To store, keep fresh sprigs of Rosemary wrapped in a damp paper towel or in ice cube trays filled with oil or stock for future use. Dried Rosemary will keep for up to six months when stored in an airtight container.
Rosemary has a wide variety of uses. It is a potent herb, and should be used sparingly. In culinary applications, Rosemary pairs well with other herbs, but can be used lightly on its own. After cleaning and drying, remove the herbs by holding the stem at the top and running your fingers along the stem backwards. Finely chop Rosemary and add it to eggs, cheeses, and roasted potatoes. Use it to flavor stuffed meats or chicken, and vegetables. Add fresh sprigs of Rosemary to soups and stocks for its aroma and flavor, removing the stems at the end of cooking. The astringent nature of Rosemary makes it an ideal herb for flavoring fatty meats like lamb or oily fish. Rosemary is a common herb for flavoring breads and savory muffins. Flavor vinegars and oils with sprigs of Rosemary, this also preserves the herb.
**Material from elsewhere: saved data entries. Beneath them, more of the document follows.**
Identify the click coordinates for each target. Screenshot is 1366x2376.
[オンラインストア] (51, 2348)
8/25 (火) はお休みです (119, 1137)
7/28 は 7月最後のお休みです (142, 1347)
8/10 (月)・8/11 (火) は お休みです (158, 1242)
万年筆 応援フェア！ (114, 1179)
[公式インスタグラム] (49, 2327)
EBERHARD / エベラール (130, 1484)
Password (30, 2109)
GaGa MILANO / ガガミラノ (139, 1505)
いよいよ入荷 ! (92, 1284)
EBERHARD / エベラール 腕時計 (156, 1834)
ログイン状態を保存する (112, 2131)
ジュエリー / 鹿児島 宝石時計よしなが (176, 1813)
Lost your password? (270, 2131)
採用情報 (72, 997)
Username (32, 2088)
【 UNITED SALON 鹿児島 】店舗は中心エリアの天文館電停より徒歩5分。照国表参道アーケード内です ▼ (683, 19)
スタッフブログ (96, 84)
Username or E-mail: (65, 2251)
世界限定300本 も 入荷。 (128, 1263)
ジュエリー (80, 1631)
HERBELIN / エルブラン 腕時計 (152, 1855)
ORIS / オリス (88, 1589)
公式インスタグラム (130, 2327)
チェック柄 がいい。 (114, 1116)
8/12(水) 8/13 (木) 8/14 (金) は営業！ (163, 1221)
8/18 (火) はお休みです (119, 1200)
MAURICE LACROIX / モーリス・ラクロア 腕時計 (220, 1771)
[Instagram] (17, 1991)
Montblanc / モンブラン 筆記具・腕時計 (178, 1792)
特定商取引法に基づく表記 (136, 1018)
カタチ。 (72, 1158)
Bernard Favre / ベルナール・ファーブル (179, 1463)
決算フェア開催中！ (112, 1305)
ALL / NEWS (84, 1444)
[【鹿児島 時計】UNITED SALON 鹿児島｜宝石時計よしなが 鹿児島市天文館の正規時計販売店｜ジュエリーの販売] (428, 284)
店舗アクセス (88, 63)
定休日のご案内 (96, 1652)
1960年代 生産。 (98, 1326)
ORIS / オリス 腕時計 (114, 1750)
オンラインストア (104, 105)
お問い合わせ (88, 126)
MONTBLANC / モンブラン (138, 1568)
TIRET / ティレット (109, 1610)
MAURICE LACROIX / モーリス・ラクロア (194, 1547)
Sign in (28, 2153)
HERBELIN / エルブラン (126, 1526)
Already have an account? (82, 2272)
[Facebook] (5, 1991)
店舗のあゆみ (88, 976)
Rosemary is a good source of vitamin A and beta-carotene, as well as the minerals potassium and calcium. The volatile oils in Rosemary contain natural compounds like pinene and camphene, which are terpenes that give Rosemary its intense aroma, and other phytochemicals such as cineol. These compounds give Rosemary anti-inflammatory, antibacterial and anti-microbial properties.